With the clocks about to go back, the days will be increasingly gloomy and chilly soon, making summer a distant memory.

However, for many people, autumn is still a great time of year to enjoy. Many will love the colours of nature, while others will revel in events such as Halloween and Bonfire Night, as well as the start of Christmas markets as the festive season approaches.

Put together, all this can pose a few challenges for the waistline. On the one hand, there is the bonfire toffee and parkin, myriad of tasty free samples in the markets and the prospect of a festive season of overeating, excess drinking and stodgy puddings. 

On the other, there is the danger that colder, wetter and darker conditions outside make it harder to get out and about. Even stepping out into the rain to drive or walk to the gym may seem a far from enticing prospect on a dark winter night.

The average Christmas dinner of turkey and all the trimmings, plus a stodgy pudding, contains no fewer than 5,200 calories. This is compared with the 2,500 calories a day a man should consume, a figure that drops to 2,000 for a woman. 

If this was just a one-off, it wouldn’t matter. But there will be many more fattening meals at office Christmas parties and other gatherings in advent, mince pies after carol services, plus, of course, all the leftovers to be grazed on endlessly on Boxing Day. 

All this is why healthy diet meal prep can be vital in preventing you from piling on the pounds over the winter. 

On the one hand, it makes sure that a lot of your meals are automatically healthy and wholesome. Secondly, by ordering these you can maintain your motivation to eat healthily and be disciplined. 

Secondly, and just as importantly, you are not left feeling too full and bloated after a meal, which can hamper efforts to get on with some exercise.

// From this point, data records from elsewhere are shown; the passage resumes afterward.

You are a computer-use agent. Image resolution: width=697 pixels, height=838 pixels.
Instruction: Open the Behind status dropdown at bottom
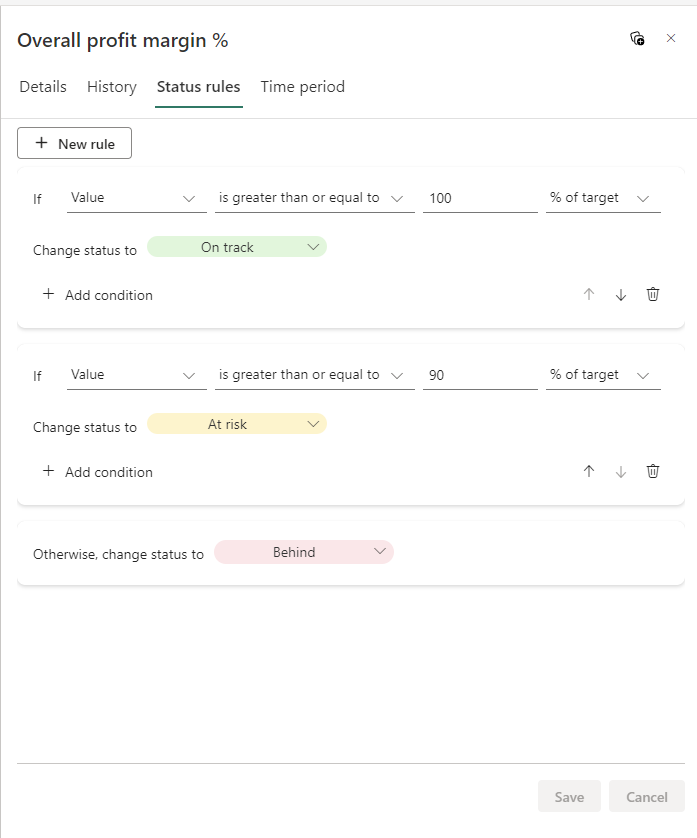pos(304,551)
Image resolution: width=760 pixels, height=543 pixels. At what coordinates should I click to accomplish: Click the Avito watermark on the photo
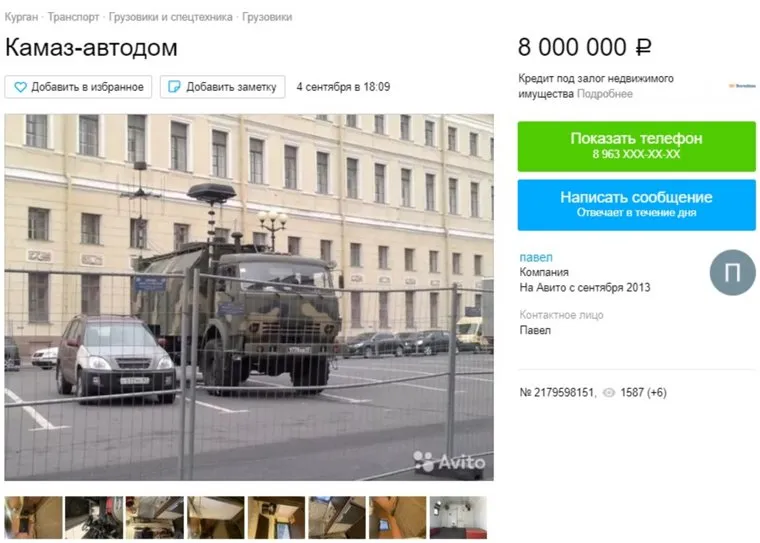pos(449,462)
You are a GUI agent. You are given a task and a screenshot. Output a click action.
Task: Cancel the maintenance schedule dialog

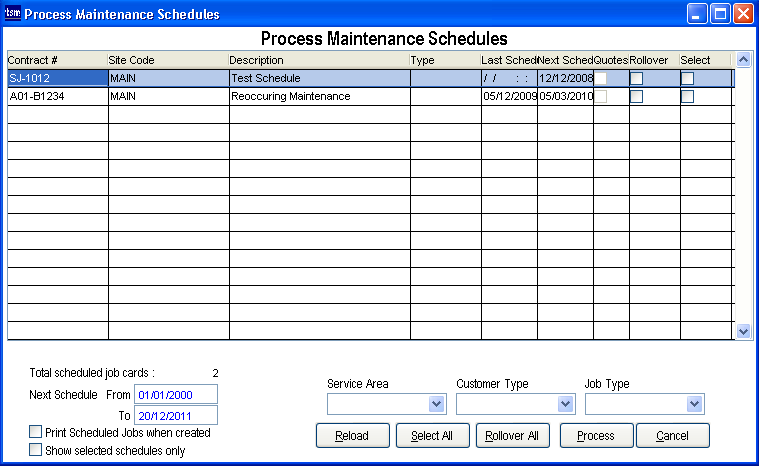click(x=672, y=436)
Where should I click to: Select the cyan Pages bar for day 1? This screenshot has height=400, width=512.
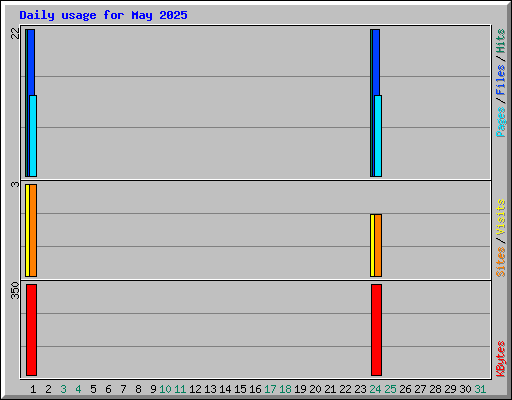(x=33, y=136)
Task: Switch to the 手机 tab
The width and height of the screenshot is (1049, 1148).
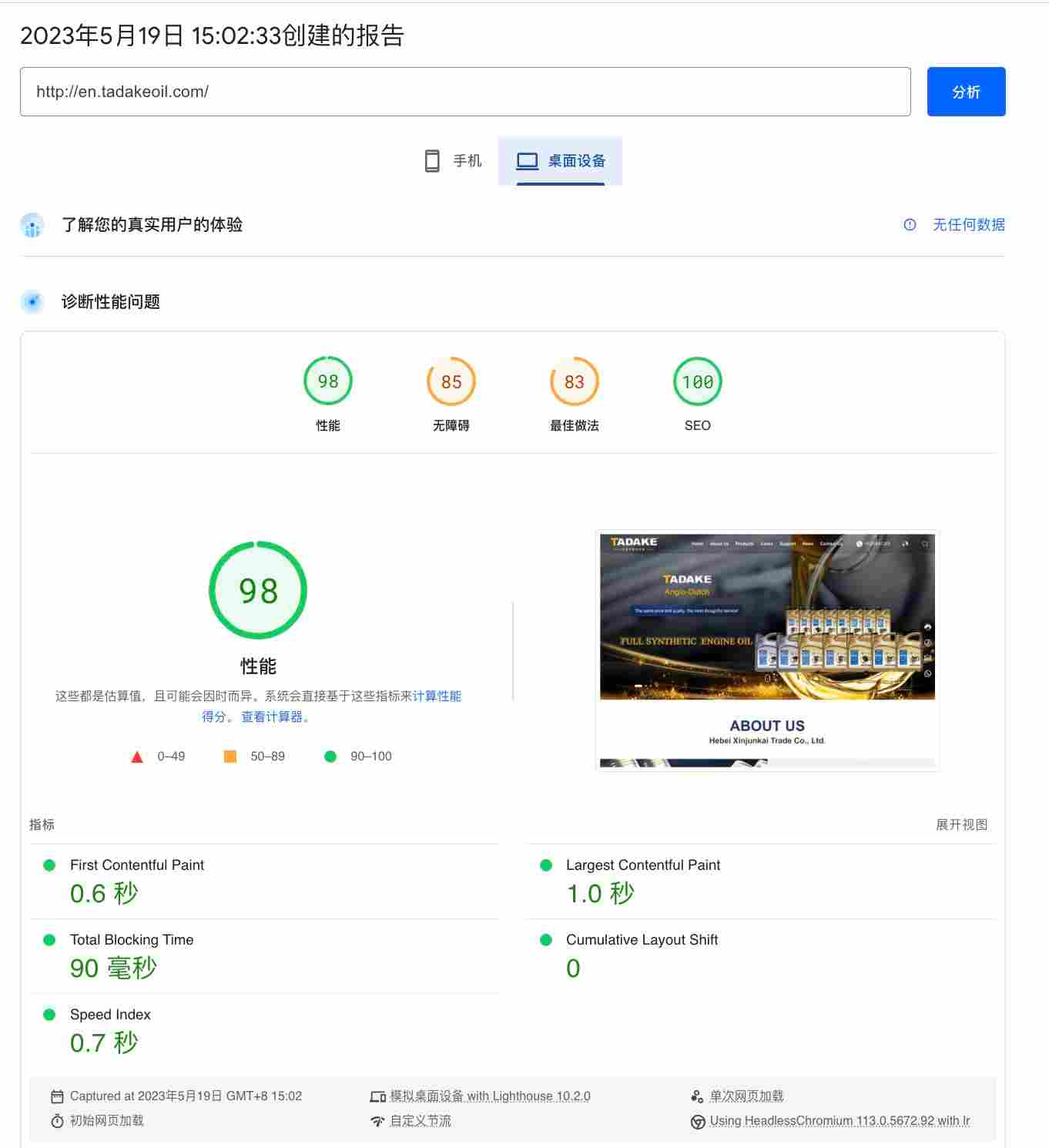Action: coord(454,161)
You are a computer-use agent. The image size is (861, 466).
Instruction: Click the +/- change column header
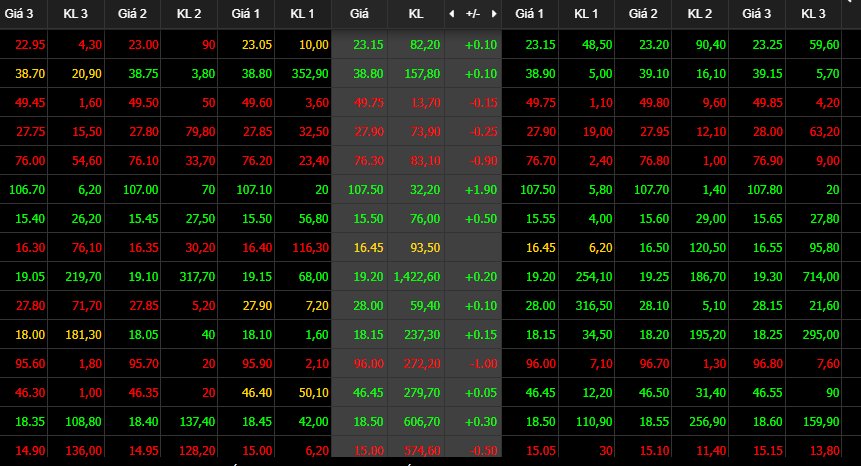[x=472, y=14]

This, in turn, means that having got some exercise you can feel fitter and more motivated, which will help you to carry on being disciplined.

None of this means you cannot enjoy yourself over the next few months, but what it does mean is that you minimise the extra intake of calories and stay motivated, instead of ‘letting yourself go’ over the winter and then trying to get fit again in the spring.

A major challenge that can arise is in the New Year, when all the fun seems to stop. There’s no fireworks, no Christmas lights, and the tree has come down. The notion that the third Monday of the year – Blue Monday – is the gloomiest day is a bit of a myth, but undoubtedly it can be a time when many will feel a bit demotivated as their wallets are flat, the weather is cold and it’s still very dark.

However, by maintaining the consistency provided by healthy meal prep, you can ensure your diet does not become too fattening or a factor in a struggle to maintain discipline, helping you to emerge from the winter without putting on too many pounds.